Open napsternxg opened 8 years ago
@kmike and @tpeng do you want to have a look at it?
Using word embeddings improve accuracy a lot. Having a supported way to include them in python-crfsuite would be wonderful.
@napsternxg any updates on feeding float vectors as features? i have the same situation where i want to use glove embeddings for a NER task using crf.
@muhnash0 I basically did the proposed approach in my comment manually. It was quite easy.
I don't think the proposed approach will work. CRFsuite does not support continuous features so each unique key/value combination will be a unique feature. You have to discretize the continuous features with a technique like https://arxiv.org/abs/1711.01068
@DomHudson crfsuite does support continuous features
The approach I suggested is utilized in this tool I have built.

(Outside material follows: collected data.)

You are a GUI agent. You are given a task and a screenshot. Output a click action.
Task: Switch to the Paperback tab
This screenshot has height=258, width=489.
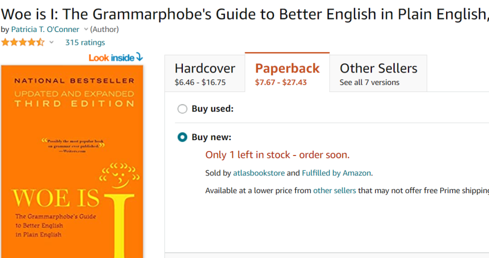287,73
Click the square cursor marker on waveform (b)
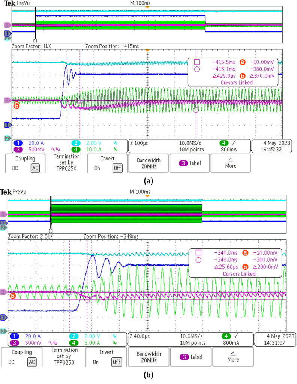 pos(69,292)
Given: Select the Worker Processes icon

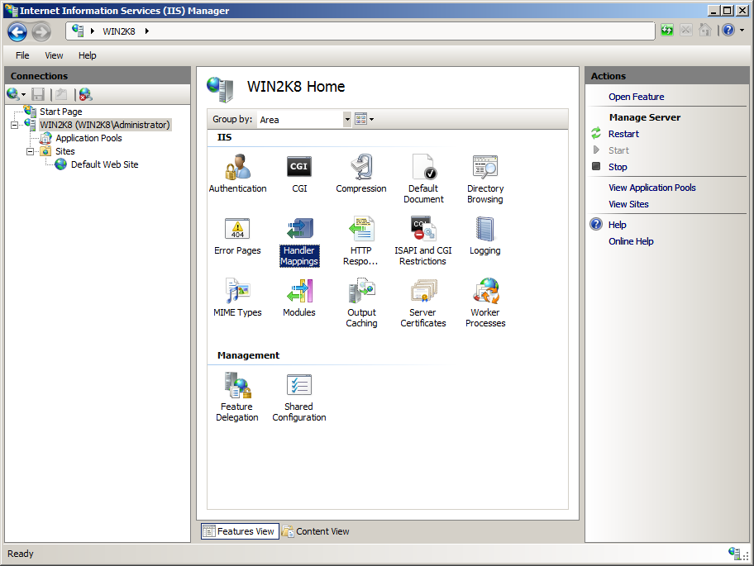Looking at the screenshot, I should click(x=484, y=292).
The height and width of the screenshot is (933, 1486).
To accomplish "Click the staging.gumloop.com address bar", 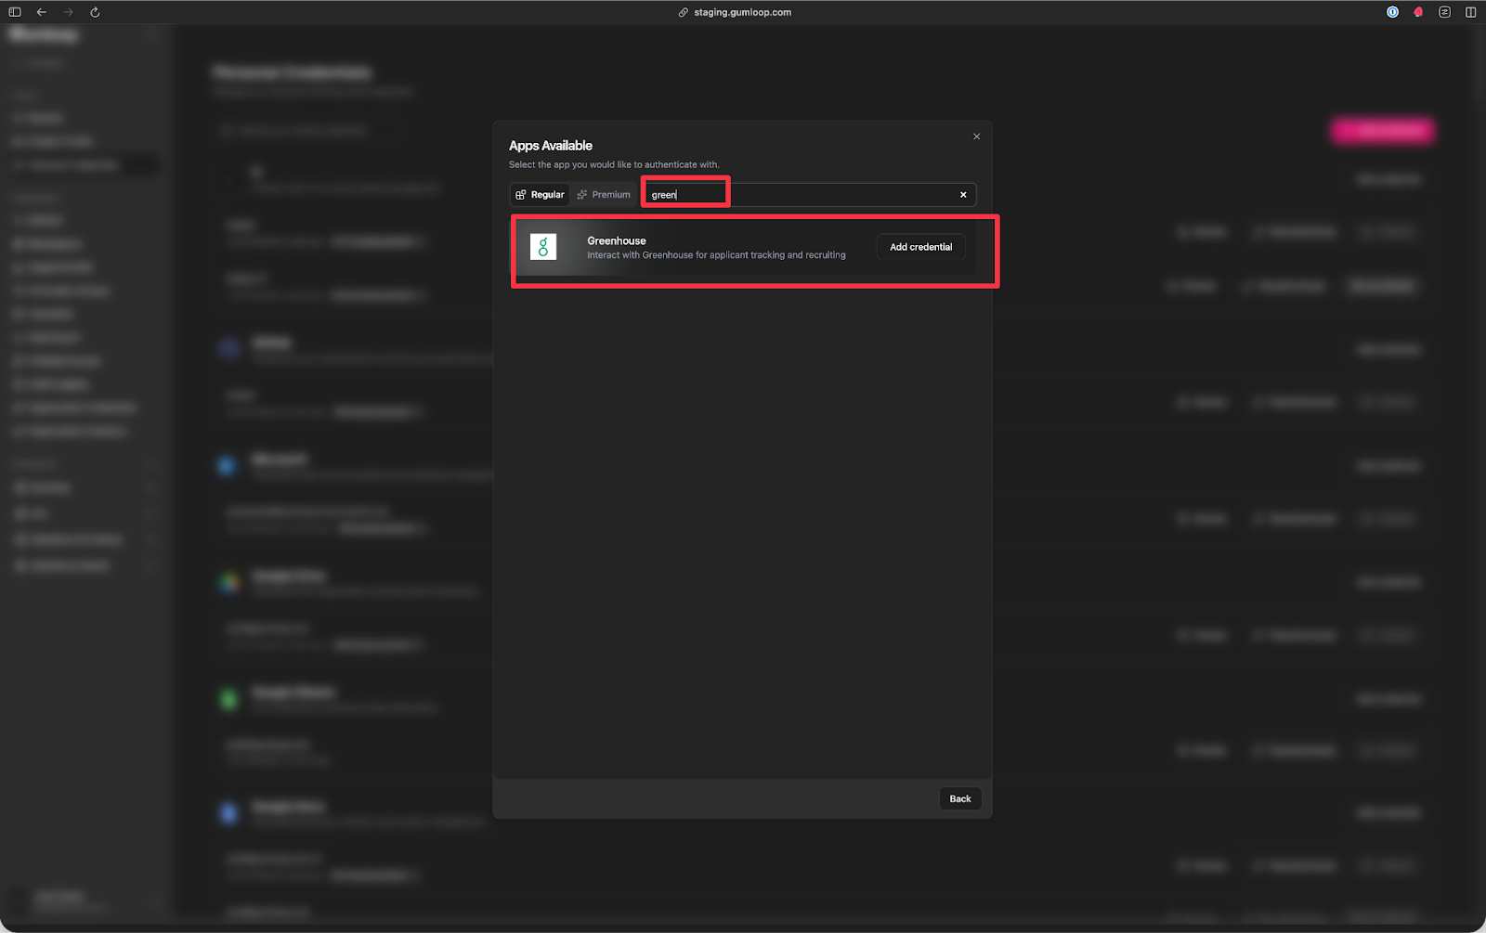I will pos(742,12).
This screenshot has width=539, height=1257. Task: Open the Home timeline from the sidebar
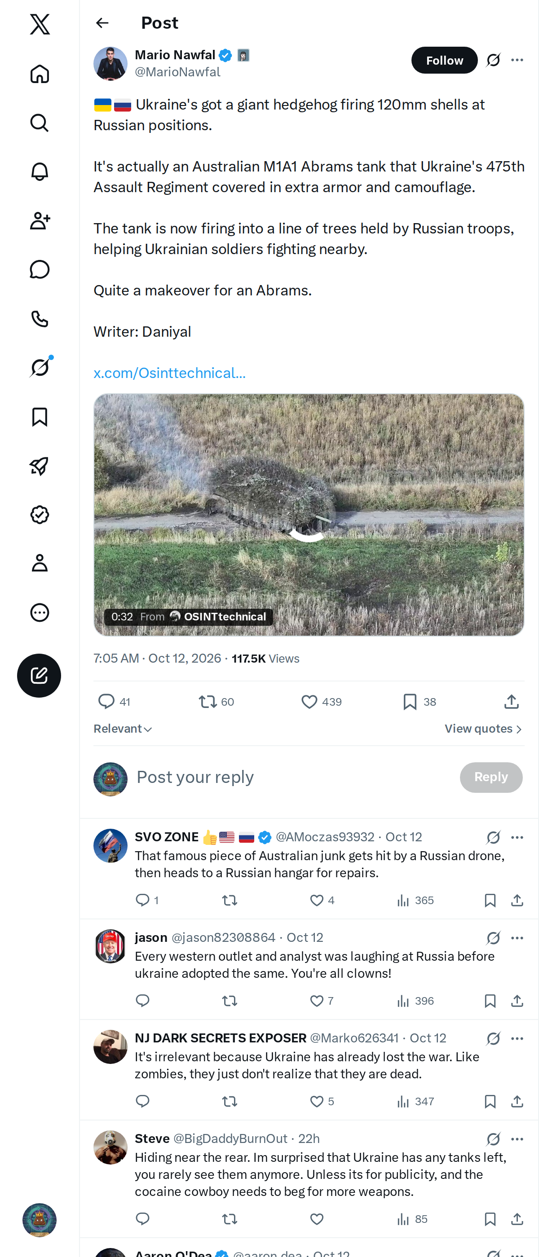point(40,74)
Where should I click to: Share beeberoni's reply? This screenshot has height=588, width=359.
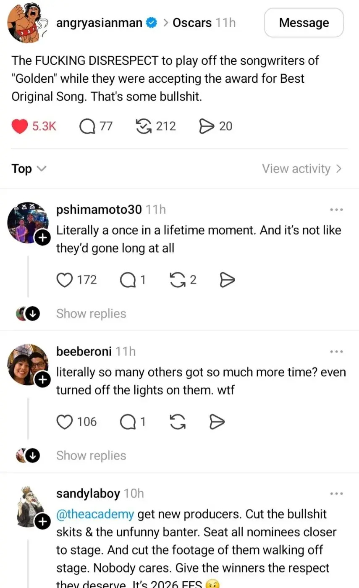click(x=217, y=422)
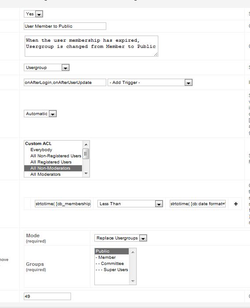
Task: Click the User Member to Public title field
Action: pyautogui.click(x=65, y=26)
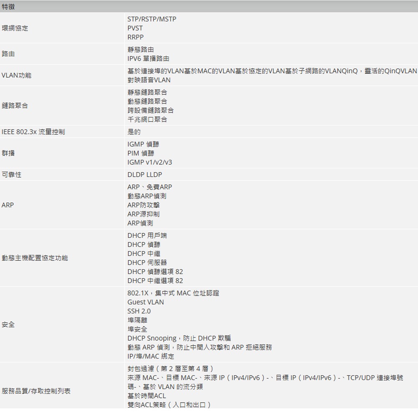Select the 路由 row label
The height and width of the screenshot is (418, 418).
(8, 54)
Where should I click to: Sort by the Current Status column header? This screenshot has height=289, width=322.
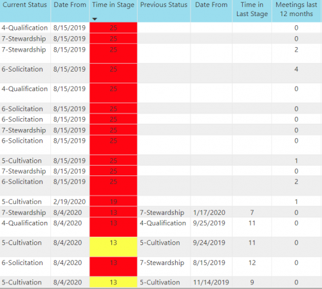(24, 5)

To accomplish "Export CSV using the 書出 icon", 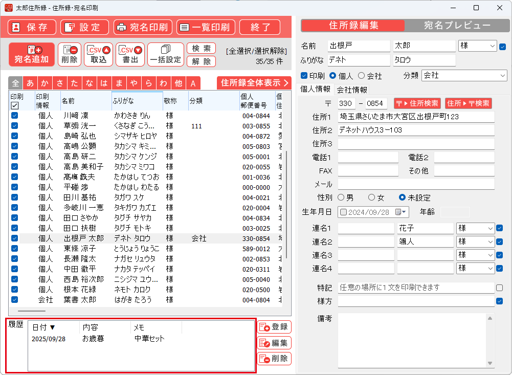I will pyautogui.click(x=130, y=54).
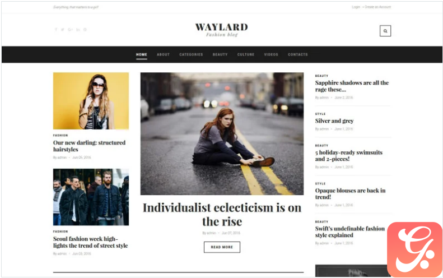
Task: Click the orange G badge icon
Action: tap(415, 249)
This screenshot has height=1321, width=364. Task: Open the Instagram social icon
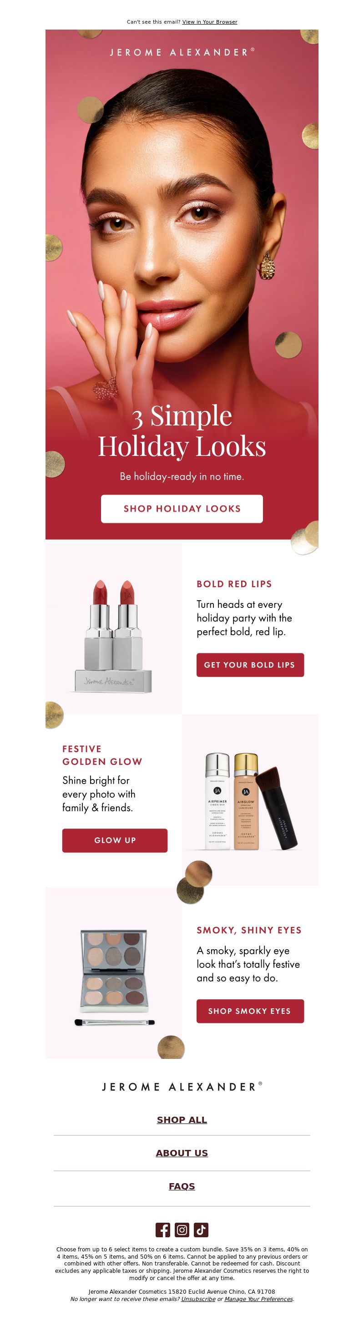click(x=182, y=1230)
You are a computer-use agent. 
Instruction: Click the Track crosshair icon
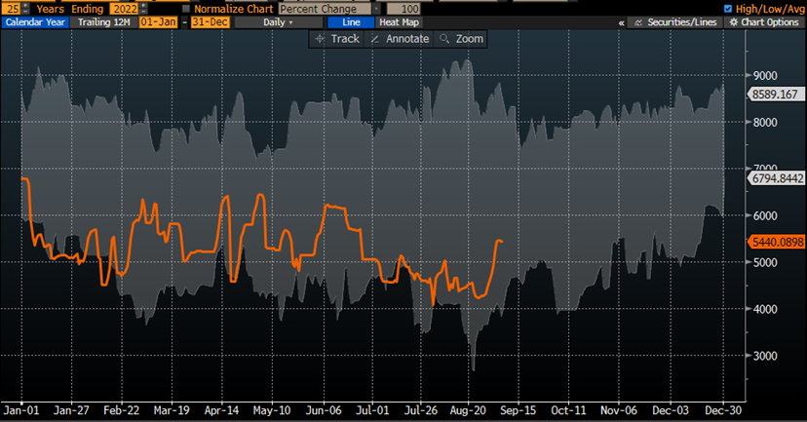[x=319, y=38]
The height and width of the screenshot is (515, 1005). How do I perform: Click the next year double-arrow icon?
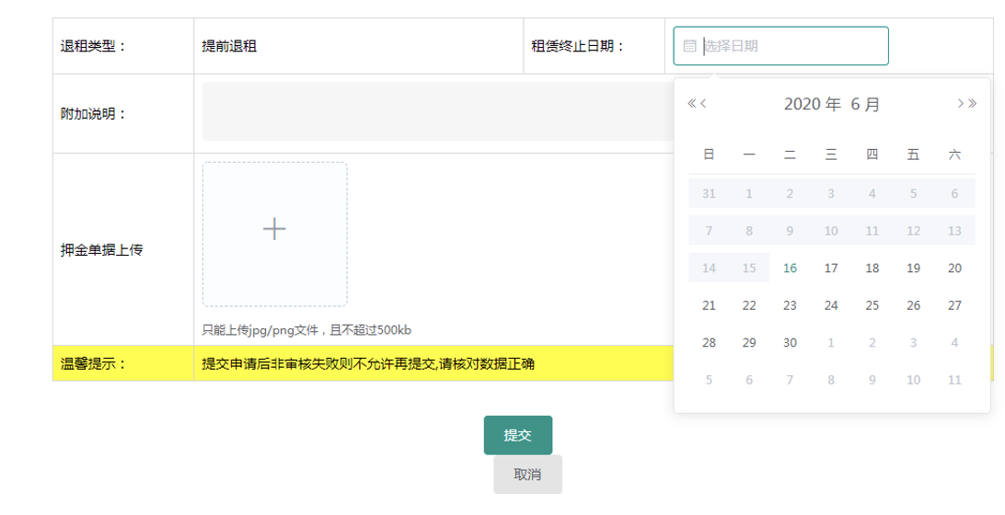tap(972, 104)
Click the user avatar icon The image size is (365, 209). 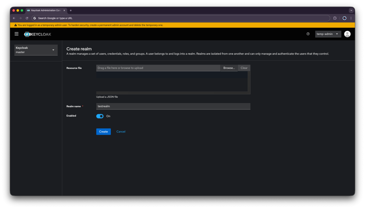(x=347, y=34)
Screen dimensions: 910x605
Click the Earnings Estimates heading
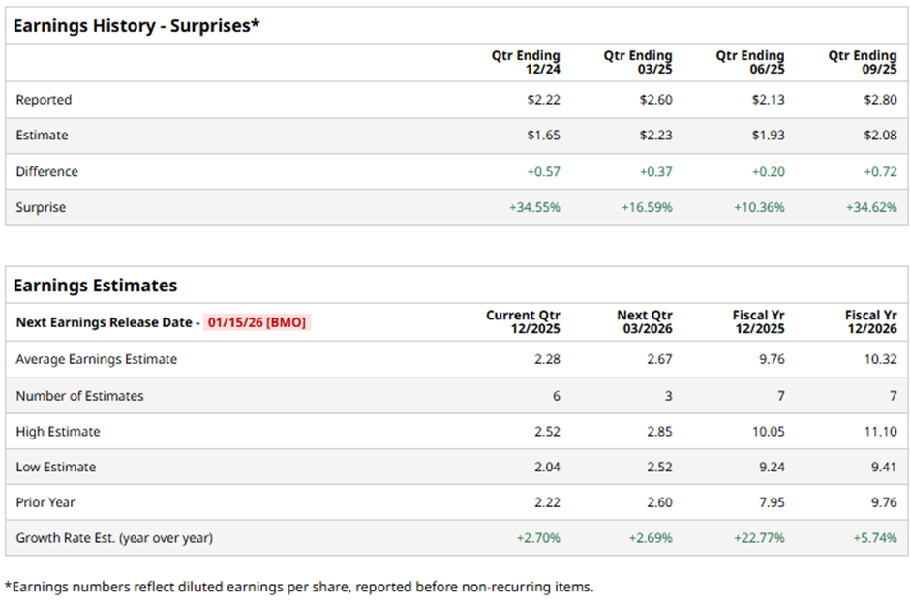(x=95, y=286)
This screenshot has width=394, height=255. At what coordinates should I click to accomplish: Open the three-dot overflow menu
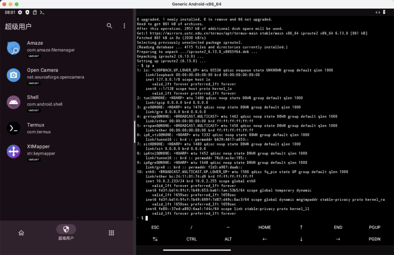coord(124,26)
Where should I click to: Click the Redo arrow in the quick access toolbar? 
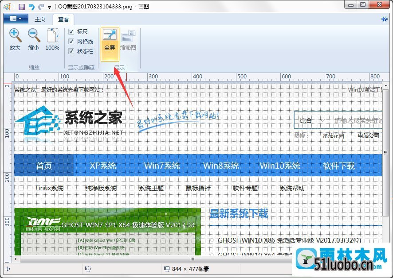(x=41, y=7)
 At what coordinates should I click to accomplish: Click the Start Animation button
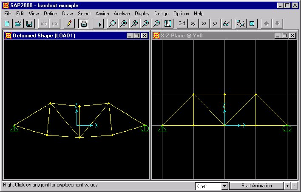pos(256,186)
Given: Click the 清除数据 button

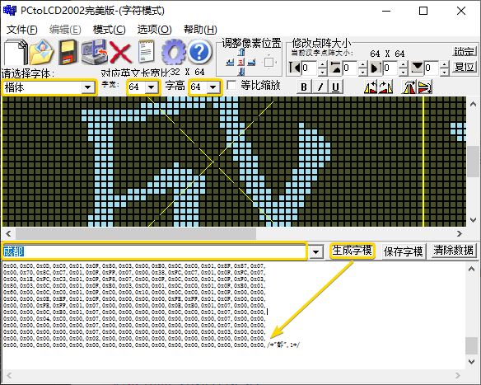Looking at the screenshot, I should (453, 251).
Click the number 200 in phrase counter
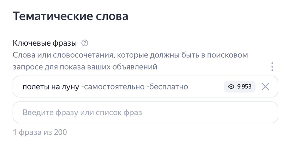This screenshot has height=146, width=294. [60, 132]
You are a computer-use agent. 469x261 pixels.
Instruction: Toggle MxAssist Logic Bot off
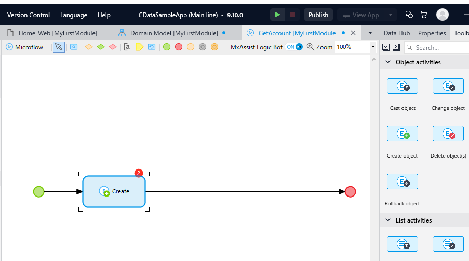[x=294, y=47]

The current API doesn't support adding features which are list of floats e.g. Word Embeddings. The current approach to add these features is to do something like
{"f0": 1.5, "f1": 1.6, "f2": -1.4}
for 3 dimensional embedding features, which adds extra burden on the user's part.I propose a wrapper feature which will allow users to pass the word embedding list as the value of the dictionary. E.g.
{"f": FloatFeatures([1.5, 1.6, -1.4])}
, internally this will convert the float features into a representation consistent with the CRFSuite ItemSequence and having a consistent naming convention like"f:0", "f:1", "f:2"
.